Fri 19.09.2014 - 10:30-12:40 - Ravnikar

Inclusion of Gifted Students – possible or not?   Paper

Presenter: Jutta Möhringer
Author(s): Jutta Moehringer, (Technical University of Munich, Germany)

Ability grouping in special classes has been shown to have strong effects for the academic achievement of high ability and gifted students (Goldring, 1990; Schneider et al, 2012; Brulles et al, 2010). However, the grouping of high-ability and gifted students has also been critically dis-cussed. Being labeled as gifted can cause negative effects on the psychosocial development of the students, because those students feel sometimes isolated (Freeman, 1983, 2006; Hertzog, 2003; Gross, 2004; Eddles-Hirsch et al, 2012).
This study investigates firstly, if students of special classes feel integrated in the year group of regular class students and secondly, which factors promote or impede the integration of those students.
The study-design is that of two interview studies with students, who are part of a special pro-gram. The students were taught in a special class but had also some of the lessons together with students of regular classes. In the first study, guideline-based interviews with 11 students of the first student group in that special program were conducted, in the second study, 14 stu-dents of the third student group two years later.
The interviews were analysed through qualitative content analysis (Mayring, 2010) on basis of Reiser’s (1984) theory of integrative processes.
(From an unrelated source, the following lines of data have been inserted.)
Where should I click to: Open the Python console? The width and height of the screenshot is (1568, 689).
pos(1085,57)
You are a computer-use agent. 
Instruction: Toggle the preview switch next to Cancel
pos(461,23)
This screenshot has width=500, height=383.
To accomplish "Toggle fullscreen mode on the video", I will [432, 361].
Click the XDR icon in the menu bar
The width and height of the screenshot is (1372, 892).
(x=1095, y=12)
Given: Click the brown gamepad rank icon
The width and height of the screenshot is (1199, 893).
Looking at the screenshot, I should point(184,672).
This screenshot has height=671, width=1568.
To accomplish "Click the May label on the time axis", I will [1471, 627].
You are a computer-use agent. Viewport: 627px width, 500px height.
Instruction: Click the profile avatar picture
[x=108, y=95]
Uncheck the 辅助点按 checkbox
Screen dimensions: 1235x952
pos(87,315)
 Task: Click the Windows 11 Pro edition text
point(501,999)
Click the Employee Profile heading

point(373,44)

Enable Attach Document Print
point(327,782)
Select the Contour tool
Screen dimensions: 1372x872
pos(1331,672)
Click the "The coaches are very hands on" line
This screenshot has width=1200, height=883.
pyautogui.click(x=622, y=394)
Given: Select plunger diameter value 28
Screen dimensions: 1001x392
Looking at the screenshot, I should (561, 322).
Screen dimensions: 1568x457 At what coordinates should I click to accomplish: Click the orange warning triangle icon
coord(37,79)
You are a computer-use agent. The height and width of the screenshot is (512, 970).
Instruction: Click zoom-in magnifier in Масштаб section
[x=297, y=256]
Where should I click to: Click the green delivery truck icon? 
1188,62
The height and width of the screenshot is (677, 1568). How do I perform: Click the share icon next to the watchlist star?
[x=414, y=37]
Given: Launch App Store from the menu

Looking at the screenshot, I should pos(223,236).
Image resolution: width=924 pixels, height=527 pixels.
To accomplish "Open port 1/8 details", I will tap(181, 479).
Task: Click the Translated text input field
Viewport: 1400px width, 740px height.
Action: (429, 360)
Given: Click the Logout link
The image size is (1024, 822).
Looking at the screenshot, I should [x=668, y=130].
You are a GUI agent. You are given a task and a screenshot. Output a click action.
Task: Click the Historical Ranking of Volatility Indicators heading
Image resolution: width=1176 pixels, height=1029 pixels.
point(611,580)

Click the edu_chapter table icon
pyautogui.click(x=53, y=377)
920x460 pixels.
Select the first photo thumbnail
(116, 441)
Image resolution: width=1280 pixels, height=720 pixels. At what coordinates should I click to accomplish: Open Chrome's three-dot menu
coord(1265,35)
The used coding system focused on processes on four levels: on the intra-psychic, the interactional, the institutional and the social level.
Results showed that there are students who feel integrated and those who do not. In both cases reasons could be identified on all levels. Main reasons for being integrated seem to be the number of lessons together with students of regular classes and the sensitive dealing of teachers with the students.
The results support the conclusion that success and failure of integration processes depend on two main preconditions: open and unprejudiced attitude of teachers towards programs for gifted students and institutional framework conditions that allow contacts between different student groups easily.